Engineering Journal
Table Formatter
Table Formatter

Seven Parsers, One Interface: How TAFNE Handles Every Table Format

2026-05-11

The first question most people ask when they see TAFNE accept HTML, CSV, TSV, Markdown, JSON, ASCII art tables, and SQL INSERT statements from the same input field is: how does it know which one you pasted?

The short answer: it doesn't always. You tell it. Or the file extension tells it. Or for unknown text files, it makes a content-based guess.

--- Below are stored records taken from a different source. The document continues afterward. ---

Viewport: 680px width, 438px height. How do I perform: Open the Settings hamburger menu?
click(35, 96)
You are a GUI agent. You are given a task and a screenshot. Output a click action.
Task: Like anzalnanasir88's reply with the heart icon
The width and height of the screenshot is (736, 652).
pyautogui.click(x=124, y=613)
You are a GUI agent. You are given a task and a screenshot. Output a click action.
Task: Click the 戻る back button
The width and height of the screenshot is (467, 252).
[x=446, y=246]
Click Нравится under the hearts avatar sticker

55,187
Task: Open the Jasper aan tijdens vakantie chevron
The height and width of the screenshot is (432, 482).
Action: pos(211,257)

The longer answer is that each of these seven formats requires a genuinely different parsing approach, and the differences are interesting.

The Dispatcher

The entry point is a switch statement in parseInput():

switch (inputType) {
    case 'html':     tableHtml = parseHtmlInput(inputData); break;
    case 'ascii':    tableHtml = parseAsciiInput(inputData); break;
    case 'csv':      tableHtml = parseCsvInput(inputData); break;
    case 'text':     tableHtml = parseTextInput(inputData); break;
    case 'markdown': tableHtml = parseMarkdownInput(inputData); break;
    case 'json':     tableHtml = parseJsonInput(inputData); break;
    case 'sql':      tableHtml = parseSqlInput(inputData); break;
}

Every branch takes the same input: a raw text string. Every branch produces the same output: an HTML table string. What happens in between is completely different.

Two Parsing Strategies

The seven parsers split into two fundamental camps.

Semantic parsers rely on explicit structure. The format declares its own structure using tags, keys, or reserved keywords. The parser just has to read that declaration.

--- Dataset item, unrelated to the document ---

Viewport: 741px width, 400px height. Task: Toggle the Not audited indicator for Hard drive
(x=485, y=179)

Heuristic parsers rely on pattern recognition. The format is a convention, not a formal specification. The parser makes educated guesses based on what it sees.

HTML and JSON are semantic. CSV, TSV, and ASCII are heuristic. Markdown and SQL sit in the middle.

The Semantic Parsers

The HTML parser uses a regex to find table elements:

const tablePattern = /<table[\s\S]*?<\/table>/gi;
const matches = html.match(tablePattern);

The structure is already there. The parser's job is to extract and normalize it, not reconstruct it.

The JSON parser reads explicit keys and values:

let data;
try { data = JSON.parse(json); } catch (e) { ... }
const headers = Object.keys(data[0]);

The column names are the object keys. The rows are the array elements. No guessing involved. If the input is valid JSON, the structure is unambiguous.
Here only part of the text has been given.